[[ DATASET, beginning ]]

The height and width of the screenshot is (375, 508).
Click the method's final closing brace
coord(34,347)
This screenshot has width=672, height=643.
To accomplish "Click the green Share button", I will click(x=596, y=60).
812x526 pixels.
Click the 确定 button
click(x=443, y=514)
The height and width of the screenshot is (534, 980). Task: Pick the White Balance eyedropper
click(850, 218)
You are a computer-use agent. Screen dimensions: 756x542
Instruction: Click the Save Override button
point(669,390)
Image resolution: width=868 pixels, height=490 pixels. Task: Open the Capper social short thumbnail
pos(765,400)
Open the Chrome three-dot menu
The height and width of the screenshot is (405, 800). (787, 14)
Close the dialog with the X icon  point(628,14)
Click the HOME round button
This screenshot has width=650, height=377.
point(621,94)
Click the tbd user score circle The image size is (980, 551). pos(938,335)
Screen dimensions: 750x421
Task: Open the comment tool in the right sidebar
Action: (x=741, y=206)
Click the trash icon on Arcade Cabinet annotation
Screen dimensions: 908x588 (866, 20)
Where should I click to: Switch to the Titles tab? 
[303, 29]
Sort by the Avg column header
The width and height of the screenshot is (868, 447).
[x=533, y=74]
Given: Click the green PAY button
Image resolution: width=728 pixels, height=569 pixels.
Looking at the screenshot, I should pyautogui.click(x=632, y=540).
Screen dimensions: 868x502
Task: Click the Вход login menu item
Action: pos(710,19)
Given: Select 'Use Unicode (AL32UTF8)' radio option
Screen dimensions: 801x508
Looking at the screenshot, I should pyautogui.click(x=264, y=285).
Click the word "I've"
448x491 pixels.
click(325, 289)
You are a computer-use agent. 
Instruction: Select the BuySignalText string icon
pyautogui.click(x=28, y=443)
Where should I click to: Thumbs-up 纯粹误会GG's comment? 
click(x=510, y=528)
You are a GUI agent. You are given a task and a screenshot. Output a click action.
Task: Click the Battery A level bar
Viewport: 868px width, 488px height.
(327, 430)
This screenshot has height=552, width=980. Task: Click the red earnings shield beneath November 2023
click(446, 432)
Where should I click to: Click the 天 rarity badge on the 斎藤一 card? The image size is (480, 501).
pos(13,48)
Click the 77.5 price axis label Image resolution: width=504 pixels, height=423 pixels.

[[ DATASET, end ]]

*EXERCISE INSTRUCTIONS*: Could you find every line in the records above that contains the word "computer" and copy it?

*RESPONSE TO THIS EXERCISE*:
You are a computer-use agent. Screen dimensions: 756x542
You are a computer-use agent. 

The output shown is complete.